# Directions for this task:
Go to the line below containing "The width and height of the screenshot is (263, 278)." and print exactly from there through the line containing "Given: Click the BIRADS2013", both included. Print nothing else.

# Data under study:
--- START ---

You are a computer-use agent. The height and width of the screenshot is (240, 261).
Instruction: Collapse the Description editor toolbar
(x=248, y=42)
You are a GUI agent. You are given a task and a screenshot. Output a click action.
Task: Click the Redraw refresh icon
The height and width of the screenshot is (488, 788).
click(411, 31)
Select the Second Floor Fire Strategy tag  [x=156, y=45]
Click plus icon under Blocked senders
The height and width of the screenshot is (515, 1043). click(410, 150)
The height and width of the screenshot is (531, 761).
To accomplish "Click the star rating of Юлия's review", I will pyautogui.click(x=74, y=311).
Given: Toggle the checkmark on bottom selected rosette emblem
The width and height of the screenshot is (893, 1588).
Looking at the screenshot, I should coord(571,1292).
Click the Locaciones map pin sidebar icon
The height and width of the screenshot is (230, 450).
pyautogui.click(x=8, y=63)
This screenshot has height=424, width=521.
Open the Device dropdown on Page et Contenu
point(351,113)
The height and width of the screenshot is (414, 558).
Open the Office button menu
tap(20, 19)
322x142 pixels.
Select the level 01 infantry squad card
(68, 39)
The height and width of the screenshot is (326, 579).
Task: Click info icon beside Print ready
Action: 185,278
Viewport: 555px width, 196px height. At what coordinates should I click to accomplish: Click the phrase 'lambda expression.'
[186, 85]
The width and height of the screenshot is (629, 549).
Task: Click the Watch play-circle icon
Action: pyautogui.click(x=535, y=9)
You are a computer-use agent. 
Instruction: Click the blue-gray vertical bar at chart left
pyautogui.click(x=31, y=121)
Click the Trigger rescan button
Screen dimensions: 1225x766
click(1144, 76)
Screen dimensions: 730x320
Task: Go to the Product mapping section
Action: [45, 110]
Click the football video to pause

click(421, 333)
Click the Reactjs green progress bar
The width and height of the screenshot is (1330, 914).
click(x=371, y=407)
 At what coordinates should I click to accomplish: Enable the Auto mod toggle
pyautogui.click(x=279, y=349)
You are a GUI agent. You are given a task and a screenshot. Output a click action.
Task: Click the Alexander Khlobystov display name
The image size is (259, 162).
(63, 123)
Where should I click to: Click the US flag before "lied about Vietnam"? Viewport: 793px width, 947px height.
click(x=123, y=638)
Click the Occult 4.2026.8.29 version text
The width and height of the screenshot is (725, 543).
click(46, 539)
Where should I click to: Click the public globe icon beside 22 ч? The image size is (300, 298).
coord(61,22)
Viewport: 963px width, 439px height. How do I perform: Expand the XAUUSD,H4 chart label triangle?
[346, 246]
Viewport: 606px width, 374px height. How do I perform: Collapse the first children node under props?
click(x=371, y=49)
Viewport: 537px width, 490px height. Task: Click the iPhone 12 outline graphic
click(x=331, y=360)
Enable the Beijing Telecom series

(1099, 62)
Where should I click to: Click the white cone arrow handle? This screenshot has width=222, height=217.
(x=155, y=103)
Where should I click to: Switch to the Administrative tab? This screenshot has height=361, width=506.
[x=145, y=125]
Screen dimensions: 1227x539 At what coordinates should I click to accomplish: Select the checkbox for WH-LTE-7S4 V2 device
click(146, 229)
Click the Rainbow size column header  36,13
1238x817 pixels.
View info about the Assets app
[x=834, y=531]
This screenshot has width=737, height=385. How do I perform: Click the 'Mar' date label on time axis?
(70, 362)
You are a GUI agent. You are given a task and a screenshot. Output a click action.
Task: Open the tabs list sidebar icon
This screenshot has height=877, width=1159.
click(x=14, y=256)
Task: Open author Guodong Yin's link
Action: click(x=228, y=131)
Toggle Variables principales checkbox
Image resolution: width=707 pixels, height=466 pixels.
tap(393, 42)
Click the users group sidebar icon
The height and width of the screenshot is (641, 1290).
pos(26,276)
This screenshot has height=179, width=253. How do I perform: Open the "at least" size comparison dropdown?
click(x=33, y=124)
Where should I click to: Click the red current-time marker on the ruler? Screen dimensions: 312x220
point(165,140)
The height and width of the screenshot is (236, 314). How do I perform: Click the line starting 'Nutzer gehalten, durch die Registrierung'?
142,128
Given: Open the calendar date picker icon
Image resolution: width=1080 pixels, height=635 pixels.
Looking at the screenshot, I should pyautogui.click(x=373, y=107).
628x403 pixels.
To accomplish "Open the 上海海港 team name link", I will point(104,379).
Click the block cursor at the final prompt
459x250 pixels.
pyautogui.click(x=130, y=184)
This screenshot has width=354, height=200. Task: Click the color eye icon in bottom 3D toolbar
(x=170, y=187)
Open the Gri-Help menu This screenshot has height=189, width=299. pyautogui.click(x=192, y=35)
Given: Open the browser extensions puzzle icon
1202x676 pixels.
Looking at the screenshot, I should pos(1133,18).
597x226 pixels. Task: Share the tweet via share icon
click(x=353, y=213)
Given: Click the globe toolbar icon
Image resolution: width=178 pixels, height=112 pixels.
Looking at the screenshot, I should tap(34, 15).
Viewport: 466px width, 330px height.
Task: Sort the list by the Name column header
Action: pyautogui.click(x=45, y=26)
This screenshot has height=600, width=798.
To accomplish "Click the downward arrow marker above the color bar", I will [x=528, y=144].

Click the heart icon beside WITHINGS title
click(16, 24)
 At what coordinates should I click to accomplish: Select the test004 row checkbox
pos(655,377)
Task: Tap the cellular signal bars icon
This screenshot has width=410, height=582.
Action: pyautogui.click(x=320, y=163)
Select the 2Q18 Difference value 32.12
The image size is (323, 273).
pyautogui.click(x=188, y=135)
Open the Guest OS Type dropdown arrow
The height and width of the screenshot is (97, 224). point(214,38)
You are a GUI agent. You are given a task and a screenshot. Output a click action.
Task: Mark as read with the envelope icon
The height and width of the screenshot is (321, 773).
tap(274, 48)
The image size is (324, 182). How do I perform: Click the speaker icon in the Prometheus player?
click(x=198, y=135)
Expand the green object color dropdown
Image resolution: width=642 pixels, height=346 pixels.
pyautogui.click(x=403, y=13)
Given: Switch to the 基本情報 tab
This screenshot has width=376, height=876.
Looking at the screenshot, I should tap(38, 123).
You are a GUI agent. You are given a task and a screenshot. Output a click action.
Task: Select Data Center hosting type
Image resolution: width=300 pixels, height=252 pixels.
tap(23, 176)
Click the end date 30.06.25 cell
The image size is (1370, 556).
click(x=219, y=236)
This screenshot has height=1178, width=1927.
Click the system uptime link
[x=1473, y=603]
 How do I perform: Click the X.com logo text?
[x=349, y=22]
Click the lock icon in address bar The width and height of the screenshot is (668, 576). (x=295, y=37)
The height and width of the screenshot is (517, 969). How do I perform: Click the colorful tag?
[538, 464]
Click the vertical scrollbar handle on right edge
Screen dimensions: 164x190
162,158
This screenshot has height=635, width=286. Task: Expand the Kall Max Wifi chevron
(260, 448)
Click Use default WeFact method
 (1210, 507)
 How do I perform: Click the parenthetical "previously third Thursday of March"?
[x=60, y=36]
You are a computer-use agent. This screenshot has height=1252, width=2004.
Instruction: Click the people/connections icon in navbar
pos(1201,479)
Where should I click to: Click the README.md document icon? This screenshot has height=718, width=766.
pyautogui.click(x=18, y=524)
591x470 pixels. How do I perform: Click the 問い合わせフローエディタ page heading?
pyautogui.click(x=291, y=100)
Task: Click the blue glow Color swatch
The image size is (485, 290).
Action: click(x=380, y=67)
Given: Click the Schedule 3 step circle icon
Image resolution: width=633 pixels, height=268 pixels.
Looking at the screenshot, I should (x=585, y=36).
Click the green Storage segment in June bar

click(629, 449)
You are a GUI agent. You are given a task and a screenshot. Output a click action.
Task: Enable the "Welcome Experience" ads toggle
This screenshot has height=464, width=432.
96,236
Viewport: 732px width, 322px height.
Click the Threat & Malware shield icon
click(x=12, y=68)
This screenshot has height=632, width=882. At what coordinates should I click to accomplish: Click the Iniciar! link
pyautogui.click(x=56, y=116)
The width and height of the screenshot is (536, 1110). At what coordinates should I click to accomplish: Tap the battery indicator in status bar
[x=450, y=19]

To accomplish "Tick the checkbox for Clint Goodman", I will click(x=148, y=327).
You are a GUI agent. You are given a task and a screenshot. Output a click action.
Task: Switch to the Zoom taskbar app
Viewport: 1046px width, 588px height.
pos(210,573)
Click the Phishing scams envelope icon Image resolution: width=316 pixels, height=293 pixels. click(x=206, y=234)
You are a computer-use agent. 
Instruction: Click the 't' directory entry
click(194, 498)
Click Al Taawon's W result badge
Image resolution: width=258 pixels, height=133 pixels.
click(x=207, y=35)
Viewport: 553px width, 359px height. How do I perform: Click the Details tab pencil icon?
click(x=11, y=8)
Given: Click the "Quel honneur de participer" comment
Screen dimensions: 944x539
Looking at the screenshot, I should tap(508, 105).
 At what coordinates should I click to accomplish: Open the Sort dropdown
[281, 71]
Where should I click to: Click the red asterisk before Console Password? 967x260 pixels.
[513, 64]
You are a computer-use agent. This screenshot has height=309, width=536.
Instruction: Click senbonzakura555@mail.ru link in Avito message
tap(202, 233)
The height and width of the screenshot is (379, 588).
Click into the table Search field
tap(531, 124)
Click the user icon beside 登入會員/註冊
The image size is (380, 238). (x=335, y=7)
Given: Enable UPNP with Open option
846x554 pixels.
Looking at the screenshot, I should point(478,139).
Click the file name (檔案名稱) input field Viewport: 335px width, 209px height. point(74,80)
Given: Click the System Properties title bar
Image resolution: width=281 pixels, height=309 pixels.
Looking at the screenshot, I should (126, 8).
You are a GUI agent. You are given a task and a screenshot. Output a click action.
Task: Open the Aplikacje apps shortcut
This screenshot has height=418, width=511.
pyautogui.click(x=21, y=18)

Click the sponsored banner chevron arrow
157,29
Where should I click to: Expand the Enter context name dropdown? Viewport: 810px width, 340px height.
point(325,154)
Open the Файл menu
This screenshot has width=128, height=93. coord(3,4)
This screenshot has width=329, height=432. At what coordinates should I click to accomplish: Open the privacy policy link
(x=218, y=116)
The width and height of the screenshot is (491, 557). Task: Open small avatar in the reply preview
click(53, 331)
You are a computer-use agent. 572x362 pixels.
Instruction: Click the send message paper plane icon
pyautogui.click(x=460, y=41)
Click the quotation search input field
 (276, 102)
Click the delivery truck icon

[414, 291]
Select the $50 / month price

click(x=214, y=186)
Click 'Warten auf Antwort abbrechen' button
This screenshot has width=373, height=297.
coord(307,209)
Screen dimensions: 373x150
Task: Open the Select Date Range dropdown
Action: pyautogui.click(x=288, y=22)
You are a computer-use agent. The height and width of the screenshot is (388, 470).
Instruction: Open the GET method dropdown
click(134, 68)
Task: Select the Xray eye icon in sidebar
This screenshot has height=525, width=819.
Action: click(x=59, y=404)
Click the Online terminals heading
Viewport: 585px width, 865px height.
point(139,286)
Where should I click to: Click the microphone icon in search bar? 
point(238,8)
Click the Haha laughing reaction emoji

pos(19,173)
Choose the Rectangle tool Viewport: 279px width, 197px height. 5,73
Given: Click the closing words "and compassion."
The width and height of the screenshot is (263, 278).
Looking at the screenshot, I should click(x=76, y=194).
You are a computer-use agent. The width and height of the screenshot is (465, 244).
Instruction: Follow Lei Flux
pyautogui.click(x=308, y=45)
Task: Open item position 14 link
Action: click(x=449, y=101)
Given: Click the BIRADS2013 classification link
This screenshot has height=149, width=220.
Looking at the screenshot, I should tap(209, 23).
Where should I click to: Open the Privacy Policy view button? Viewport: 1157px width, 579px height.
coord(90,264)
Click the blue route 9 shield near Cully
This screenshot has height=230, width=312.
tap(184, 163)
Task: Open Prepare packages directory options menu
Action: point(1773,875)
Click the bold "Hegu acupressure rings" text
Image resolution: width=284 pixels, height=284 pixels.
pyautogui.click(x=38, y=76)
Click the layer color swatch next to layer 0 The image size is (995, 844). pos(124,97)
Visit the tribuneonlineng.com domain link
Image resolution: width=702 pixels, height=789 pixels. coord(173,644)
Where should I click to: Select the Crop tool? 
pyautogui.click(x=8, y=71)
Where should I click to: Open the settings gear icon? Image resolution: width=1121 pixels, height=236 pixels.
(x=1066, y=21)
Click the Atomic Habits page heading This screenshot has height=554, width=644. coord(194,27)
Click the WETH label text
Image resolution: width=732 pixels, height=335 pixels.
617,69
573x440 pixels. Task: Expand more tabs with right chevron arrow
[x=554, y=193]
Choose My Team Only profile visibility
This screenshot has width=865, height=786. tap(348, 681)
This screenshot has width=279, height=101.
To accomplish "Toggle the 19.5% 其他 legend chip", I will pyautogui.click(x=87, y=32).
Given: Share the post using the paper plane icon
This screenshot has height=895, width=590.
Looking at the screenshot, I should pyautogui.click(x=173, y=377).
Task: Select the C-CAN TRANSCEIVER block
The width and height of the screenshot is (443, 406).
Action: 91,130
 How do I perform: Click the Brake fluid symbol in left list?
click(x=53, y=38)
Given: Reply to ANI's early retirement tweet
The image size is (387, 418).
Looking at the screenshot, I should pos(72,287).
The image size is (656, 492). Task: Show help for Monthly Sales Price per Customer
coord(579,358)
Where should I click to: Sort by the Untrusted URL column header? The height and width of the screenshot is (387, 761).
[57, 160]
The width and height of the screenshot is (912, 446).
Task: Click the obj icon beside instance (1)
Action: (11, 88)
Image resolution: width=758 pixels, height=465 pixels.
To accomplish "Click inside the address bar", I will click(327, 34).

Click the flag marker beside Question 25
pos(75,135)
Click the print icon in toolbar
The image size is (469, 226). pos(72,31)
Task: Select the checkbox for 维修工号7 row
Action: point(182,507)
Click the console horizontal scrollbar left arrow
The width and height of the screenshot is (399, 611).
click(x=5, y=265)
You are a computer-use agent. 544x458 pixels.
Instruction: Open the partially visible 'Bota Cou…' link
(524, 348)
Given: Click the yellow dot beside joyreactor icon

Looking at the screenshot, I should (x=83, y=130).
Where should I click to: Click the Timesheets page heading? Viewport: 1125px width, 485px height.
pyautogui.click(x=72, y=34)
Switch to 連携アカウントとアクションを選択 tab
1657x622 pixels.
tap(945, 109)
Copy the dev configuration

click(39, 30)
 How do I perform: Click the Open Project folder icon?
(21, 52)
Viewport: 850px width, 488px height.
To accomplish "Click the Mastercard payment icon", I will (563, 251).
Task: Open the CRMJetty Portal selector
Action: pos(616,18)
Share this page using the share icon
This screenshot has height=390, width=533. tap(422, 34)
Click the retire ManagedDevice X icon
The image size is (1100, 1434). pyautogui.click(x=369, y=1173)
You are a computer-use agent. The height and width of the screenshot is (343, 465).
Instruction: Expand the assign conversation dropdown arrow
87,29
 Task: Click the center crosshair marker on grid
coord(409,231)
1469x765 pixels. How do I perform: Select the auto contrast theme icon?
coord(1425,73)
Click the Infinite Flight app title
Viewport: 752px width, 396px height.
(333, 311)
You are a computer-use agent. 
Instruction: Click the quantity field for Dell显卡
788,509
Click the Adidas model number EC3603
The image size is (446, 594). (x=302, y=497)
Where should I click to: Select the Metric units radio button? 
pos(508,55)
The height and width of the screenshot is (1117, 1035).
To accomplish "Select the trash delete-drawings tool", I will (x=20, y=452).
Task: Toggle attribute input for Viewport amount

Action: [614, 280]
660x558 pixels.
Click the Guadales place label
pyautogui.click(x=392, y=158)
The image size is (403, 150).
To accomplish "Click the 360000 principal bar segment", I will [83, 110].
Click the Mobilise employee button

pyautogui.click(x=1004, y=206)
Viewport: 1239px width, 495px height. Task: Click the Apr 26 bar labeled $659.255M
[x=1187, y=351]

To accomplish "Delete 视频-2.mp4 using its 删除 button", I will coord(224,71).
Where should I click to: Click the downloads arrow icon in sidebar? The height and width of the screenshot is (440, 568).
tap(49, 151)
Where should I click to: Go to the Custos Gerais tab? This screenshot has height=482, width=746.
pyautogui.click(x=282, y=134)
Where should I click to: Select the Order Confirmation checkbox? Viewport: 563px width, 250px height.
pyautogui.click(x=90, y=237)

--- END ---

# Your response:
The width and height of the screenshot is (263, 278).
Looking at the screenshot, I should click(x=76, y=194).
You are a computer-use agent. The width and height of the screenshot is (465, 244).
Instruction: Follow Lei Flux
pyautogui.click(x=308, y=45)
Task: Open item position 14 link
Action: click(x=449, y=101)
Given: Click the BIRADS2013 classification link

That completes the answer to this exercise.